Acting upon this, and perhaps too, his spirits being some little excited by the idea of so speedily again seeing Emily, he acquitted himself to the very utmost of his town-breeding; and whether in the dance, or at the supper-table, was one of the happiest and merriest of the blithesome throng. With Fanny, he was more free and unreserved than upon any other occasion of his visit—they opened the ball together, and he engaged her a second time for the set preceding the supper, so as chiefly to devote himself to her service. Just as all was over, and the guests were retiring to their rooms, more anxious to seek the repose and quiet, bed can alone afford, than, a few hours previously, many of them had even been to enter the ball-room, when, leaving their toilettes the gayest of the gay, they had fancied themselves armed at all points for conquest, Mrs. Burton said to Quintus—“Really you are intolerable, and puzzle me more than ever.—What is it that you positively mean with regard to Fanny?”

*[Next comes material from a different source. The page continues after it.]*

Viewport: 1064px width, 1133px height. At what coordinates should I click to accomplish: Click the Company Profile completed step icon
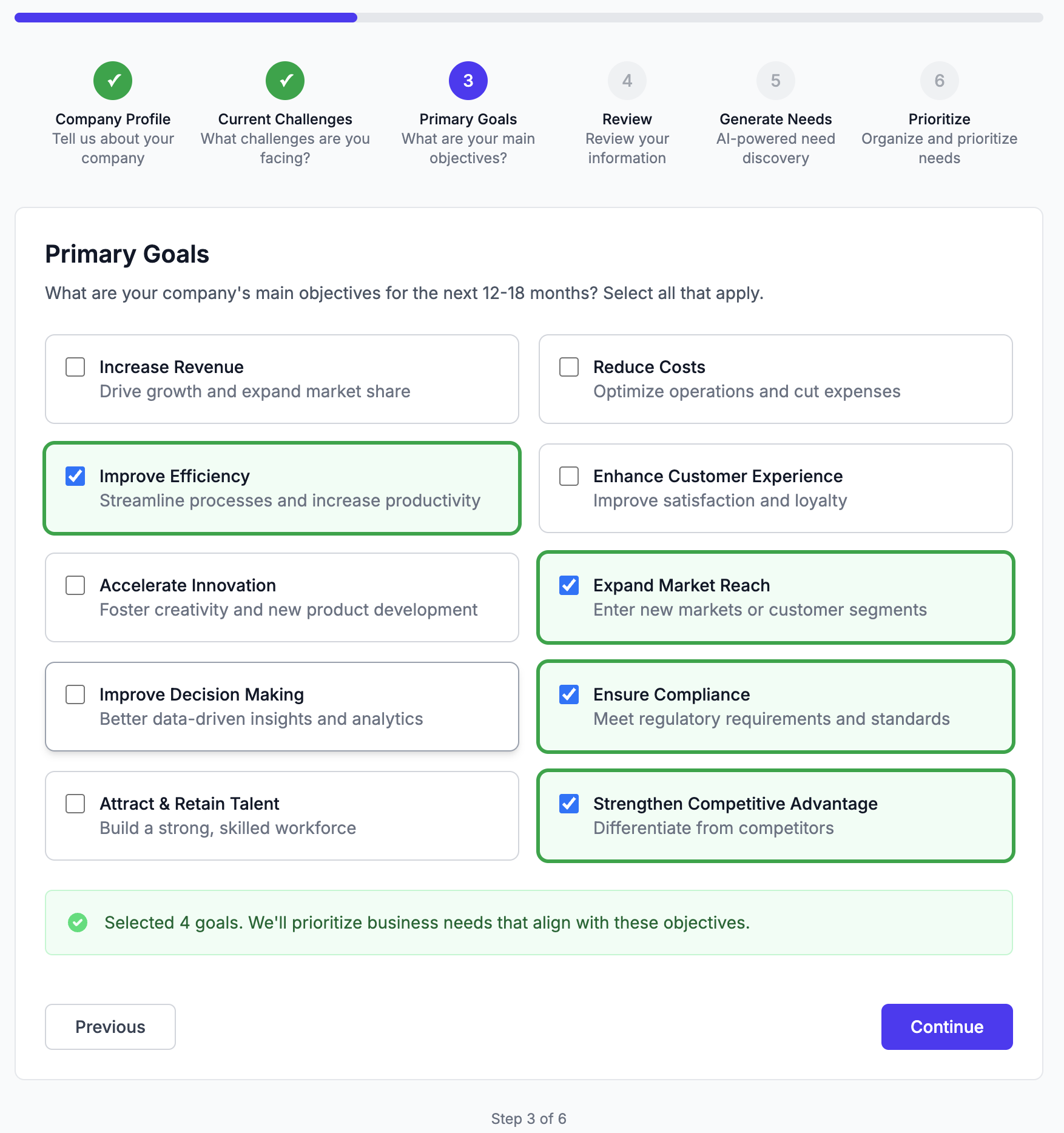tap(113, 81)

“To treat her, whilst here, as I hope ever to treat all, whom Mrs. Burton honors with her friendship;—to make my bow to her tomorrow;—and the next day to think of her and of all the other young ladies in the room, as if I had never seen them.”

“I am only thankful, I had nothing to do with such an abominable flirt, but you'll be caught at last.”

“And when I am, there will be no complaint made of my instability. It is really difficult to know what is precisely the correct course to please you ladies. If young men are but civil and attentive, they are set down to be in love—if they are not so, they are called useless, stupid sticks.”

“It is idle to argue with you, for I see you will have your own way.—If you continue this flirtation any longer with Fanny, I shall begin to think you use her very ill.”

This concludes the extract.